For some who disliked Trump before the pandemic, a family member’s death transformed antipathy to rage.

“Quite frankly, I think he needs to be charged with crimes against humanity and negligent homicide,” said Althea Willis, of Mount Airy, whose mother Mary Sharp, 85, died in April after almost a month in the hospital.

Sharp was healthy, needing only a half of a high blood pressure pill a day, her daughter said. In February the family celebrated her birthday with a cruise to the Bahamas. Two weeks before she took ill, Sharp went out to line dance. Willis, 64, lost her husband to cancer four years ago, but took comfort in her relationship with her mother, who lived with her since 2018.

“To lose two of my best friends in less than four years,” she said, “it’s been rough.”

She’s voting for Biden, she said, and encourages others to do the same.

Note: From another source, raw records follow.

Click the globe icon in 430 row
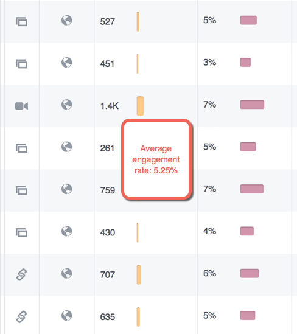 click(x=67, y=231)
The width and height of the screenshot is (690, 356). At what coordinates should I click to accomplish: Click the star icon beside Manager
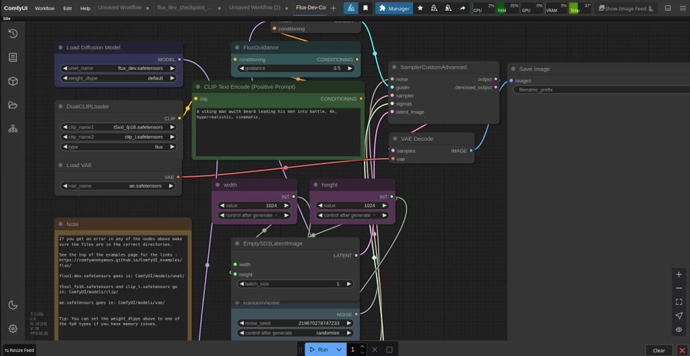pos(420,8)
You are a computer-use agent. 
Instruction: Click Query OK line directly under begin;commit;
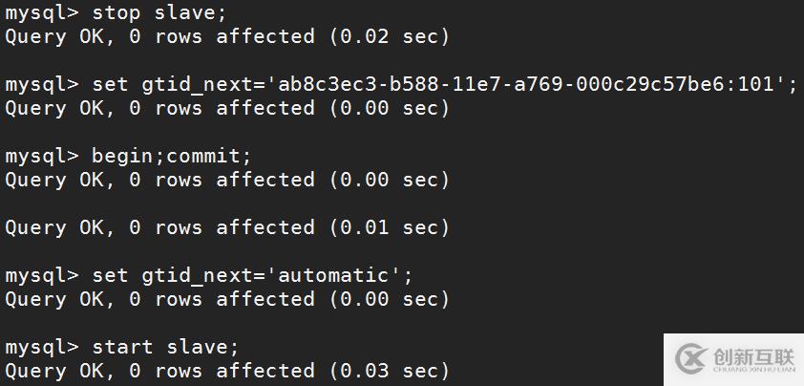tap(226, 181)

“I’m talking to all my friends, particularly young people,” she said. “My son is serving in the Navy. I’m just telling him to talk to his friends, his shipmates, whatever you want to call them.”

Andrea Small, 64, a nurse, regrets not encouraging her son Dennis to seek medical attention when he first got sick. His girlfriend also had COVID-19, and he almost certainly contracted it while visiting her in the U.K., Small said. She found her son dead in her home on March 29. He was 37.

Trump, said Small, “refuses to take his responsibility. I bear my own responsibility that I wasn’t able to help my son more.”

» READ MORE: White women are ditching Trump, and it could cost him Pennsylvania

Troy Randle, a New Jersey cardiologist who suffered a stroke after contracting COVID-19, shies away from being publicly political, but Trump’s attitude toward the pandemic made him all the more committed to the Democratic candidate.

“For someone that had suffered what I suffered, to make the public feel like it was no big deal,” said Randle, 49. “I felt like it was a slap in my face.”

Several people who lost family early in the pandemic felt fury over recordings released in September of Trump’s comments to journalist Bob Woodward. Trump told Woodward in February the virus was “more deadly than even your strenuous flus” yet implied the opposite publicly four weeks later.

Willis wondered what choices her family might have made differently if the president had shared that knowledge with the public.

“It just makes me angrier," she said, “because I feel like my mother and a lot of other people didn’t have to die.”